*ASSIGNMENT*:
Go through the entries one line at a time, and gather every line that has the word "will".

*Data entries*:
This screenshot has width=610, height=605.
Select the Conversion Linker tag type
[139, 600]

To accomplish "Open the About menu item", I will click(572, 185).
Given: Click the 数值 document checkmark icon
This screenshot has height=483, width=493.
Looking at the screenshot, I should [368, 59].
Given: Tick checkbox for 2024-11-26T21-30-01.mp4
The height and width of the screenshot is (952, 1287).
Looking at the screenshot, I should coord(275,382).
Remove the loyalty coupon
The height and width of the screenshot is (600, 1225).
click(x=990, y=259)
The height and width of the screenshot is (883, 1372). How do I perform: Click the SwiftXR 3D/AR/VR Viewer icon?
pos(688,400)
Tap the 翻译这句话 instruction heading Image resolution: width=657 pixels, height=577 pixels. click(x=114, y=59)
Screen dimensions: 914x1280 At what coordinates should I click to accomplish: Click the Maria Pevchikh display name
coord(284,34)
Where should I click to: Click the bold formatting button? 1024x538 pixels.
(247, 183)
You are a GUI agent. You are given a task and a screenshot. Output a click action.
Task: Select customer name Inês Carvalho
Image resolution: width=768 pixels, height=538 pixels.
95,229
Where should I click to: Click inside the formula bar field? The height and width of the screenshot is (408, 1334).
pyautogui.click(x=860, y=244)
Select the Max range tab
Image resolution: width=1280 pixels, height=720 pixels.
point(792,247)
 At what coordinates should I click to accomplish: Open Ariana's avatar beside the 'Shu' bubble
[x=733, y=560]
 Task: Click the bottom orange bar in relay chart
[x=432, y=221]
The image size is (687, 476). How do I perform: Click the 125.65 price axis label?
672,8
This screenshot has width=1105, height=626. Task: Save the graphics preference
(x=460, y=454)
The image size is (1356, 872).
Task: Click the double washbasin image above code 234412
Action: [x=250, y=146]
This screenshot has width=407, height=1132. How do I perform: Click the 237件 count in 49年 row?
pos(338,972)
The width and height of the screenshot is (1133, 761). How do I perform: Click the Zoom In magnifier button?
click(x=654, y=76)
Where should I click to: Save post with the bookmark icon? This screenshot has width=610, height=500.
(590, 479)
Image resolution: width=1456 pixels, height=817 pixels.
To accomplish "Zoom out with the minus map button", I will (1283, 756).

*ANSWER SECTION*:
To accomplish "Open the About menu item", I will click(572, 185).
To accomplish "Zoom out with the minus map button", I will (1283, 756).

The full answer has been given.